What is expected →
State how many lines in the entries below include the string "next", and give nothing beyond that number.

Excerpted data →

____

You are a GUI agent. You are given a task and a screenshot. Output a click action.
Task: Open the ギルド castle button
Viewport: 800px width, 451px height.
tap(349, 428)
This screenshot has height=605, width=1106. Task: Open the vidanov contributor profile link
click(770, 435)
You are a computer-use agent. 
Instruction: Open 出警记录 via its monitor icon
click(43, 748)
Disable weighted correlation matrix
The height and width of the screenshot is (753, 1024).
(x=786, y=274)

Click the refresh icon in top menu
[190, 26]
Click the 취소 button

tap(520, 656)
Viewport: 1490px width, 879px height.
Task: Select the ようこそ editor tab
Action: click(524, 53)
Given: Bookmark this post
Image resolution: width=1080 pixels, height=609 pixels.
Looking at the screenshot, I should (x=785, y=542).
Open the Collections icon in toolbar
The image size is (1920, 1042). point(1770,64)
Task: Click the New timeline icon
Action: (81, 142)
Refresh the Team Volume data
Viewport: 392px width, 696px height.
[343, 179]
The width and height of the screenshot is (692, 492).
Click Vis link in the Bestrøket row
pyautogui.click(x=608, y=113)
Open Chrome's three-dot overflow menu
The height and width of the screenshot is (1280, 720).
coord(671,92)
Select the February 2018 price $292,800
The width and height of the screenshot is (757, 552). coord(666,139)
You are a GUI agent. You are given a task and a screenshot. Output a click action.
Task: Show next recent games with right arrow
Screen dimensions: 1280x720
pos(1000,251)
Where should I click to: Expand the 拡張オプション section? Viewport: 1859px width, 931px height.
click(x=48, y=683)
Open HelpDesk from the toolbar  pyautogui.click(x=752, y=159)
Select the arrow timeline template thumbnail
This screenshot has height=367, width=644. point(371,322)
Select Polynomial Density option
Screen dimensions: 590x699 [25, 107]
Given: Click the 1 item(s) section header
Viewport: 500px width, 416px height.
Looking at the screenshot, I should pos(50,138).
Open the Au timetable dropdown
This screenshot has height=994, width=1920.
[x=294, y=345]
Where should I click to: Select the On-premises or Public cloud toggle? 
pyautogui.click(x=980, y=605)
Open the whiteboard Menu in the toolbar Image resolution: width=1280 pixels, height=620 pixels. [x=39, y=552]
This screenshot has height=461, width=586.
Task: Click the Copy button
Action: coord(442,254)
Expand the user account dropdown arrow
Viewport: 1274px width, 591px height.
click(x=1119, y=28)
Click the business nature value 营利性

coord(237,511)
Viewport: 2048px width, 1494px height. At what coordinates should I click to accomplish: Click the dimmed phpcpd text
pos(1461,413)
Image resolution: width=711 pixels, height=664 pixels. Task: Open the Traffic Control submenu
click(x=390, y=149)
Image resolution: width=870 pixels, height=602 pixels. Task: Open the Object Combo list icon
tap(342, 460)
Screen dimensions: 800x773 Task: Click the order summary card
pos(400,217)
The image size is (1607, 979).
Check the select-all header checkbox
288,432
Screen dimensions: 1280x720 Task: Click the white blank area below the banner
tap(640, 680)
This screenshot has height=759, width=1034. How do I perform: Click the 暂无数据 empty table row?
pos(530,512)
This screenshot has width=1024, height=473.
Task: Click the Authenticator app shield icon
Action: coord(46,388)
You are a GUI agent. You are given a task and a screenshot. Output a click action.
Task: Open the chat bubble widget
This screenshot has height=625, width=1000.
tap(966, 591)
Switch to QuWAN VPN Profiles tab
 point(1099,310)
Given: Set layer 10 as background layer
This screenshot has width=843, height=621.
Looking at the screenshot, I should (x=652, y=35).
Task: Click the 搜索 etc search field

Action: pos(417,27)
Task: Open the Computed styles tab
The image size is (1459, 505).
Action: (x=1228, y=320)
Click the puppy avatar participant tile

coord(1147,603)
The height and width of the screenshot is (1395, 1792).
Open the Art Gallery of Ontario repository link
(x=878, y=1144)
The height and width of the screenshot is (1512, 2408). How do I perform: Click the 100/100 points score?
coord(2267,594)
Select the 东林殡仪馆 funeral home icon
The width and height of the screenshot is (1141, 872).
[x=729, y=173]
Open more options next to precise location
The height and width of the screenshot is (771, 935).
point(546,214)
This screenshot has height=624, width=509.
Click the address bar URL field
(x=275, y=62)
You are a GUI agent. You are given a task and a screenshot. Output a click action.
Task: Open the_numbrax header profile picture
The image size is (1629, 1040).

____

Response to this exercise →
2